>>>

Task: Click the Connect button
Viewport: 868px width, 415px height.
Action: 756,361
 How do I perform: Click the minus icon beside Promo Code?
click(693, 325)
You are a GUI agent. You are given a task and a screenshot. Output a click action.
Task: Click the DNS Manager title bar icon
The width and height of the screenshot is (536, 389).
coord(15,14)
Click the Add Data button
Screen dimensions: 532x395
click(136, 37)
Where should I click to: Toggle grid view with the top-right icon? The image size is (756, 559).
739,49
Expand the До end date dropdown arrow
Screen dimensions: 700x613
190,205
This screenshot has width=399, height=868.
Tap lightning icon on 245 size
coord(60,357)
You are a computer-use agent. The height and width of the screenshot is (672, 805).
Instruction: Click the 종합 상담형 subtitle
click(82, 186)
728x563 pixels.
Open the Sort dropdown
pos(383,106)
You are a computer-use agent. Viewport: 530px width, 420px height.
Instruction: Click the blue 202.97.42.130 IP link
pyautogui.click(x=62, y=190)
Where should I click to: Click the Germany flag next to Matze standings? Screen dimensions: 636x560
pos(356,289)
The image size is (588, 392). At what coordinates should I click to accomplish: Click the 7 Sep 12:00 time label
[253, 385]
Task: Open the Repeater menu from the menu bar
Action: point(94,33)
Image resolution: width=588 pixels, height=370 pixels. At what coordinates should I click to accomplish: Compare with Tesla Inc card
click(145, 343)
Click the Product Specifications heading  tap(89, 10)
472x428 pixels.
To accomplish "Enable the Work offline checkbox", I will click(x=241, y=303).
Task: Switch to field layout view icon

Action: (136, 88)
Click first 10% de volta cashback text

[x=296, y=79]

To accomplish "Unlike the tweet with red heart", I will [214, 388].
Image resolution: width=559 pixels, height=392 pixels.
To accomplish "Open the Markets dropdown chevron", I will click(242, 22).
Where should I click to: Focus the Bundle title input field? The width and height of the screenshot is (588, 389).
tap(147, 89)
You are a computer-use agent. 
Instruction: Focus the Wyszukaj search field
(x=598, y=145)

<<<

▶ **Assignment**: Work through the records line by line and tally those with the word "agent". Report only the total.

▶ **Exercise response**: 4